I am trying to show a graph using seaborn and mpld3 but in a .html file. When I use the command mpld3.show(), a new window pops and the graph is shown in a local webserver created (like the documentation describes). However, when trying to save it in a .html file, the graph comes empty but I can see some icons like move and zoom avaliable....
With mpld3.show()
sns.set(style="whitegrid")
sns.barplot(x=df.index.tolist(), y=df['Salário'])
mpld3.show()
Graph how its supposed to be:
Trying to save to .html file using save_html():
sns.set(style="whitegrid")
sns.barplot(x=df.index.tolist(), y=df['Salário'])
fig = plt.figure()
mpld3.save_html(fig, "./templates/graph_exp.html")

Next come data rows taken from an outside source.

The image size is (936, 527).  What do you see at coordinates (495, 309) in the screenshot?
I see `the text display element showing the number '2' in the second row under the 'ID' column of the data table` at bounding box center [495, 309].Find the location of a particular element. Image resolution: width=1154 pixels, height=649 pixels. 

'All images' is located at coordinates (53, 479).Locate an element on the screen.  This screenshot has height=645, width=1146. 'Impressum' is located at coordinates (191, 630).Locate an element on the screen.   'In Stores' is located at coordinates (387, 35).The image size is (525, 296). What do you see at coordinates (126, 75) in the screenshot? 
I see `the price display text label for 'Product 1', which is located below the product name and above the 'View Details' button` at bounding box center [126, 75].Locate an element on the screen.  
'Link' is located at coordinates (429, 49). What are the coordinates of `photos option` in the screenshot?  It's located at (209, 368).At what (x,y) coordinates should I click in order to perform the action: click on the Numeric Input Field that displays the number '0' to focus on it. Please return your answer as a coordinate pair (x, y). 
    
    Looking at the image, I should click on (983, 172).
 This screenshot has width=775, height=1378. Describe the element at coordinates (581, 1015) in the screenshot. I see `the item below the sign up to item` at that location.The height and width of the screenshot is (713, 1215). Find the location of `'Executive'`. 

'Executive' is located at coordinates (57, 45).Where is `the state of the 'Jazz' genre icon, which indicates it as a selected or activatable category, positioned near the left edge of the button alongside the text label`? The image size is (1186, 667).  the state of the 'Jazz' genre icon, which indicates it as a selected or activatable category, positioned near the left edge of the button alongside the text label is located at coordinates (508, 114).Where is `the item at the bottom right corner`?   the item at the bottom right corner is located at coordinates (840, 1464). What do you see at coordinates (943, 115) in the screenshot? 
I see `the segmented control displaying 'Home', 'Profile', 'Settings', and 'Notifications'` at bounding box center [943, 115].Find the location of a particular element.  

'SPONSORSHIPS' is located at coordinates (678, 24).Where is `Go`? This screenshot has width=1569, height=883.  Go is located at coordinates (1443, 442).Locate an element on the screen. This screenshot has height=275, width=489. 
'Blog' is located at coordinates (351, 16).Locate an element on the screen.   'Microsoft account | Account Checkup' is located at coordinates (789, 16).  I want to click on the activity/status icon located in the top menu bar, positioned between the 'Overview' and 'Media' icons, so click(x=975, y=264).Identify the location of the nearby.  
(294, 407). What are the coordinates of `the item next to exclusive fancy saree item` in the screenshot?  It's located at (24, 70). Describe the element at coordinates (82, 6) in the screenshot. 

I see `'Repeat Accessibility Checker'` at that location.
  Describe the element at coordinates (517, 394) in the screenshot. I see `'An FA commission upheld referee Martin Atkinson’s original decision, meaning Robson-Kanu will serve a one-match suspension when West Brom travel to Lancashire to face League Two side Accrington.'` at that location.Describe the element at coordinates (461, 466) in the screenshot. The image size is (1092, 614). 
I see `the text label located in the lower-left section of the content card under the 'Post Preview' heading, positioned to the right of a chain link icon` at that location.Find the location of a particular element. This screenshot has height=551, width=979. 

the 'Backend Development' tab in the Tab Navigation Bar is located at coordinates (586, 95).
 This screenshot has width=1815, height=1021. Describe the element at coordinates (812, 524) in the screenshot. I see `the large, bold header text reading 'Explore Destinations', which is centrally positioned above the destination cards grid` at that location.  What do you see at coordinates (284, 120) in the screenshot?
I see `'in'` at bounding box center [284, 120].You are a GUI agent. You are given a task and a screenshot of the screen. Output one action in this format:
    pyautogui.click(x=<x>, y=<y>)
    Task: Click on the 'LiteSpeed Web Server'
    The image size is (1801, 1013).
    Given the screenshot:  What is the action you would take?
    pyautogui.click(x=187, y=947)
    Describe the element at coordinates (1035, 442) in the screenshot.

Bugged graph with working icons
Can someone help me make this graph appear normal saving to a .html file? :)
I am not sure how save_html() works but this is what i use on my flask website.
This solution works if you do not need to save the image.
import base64
import io
pngImage = io.BytesIO()
FigureCanvas(fig).print_png(pngImage) #fig is my matPlotlib instance of Figure()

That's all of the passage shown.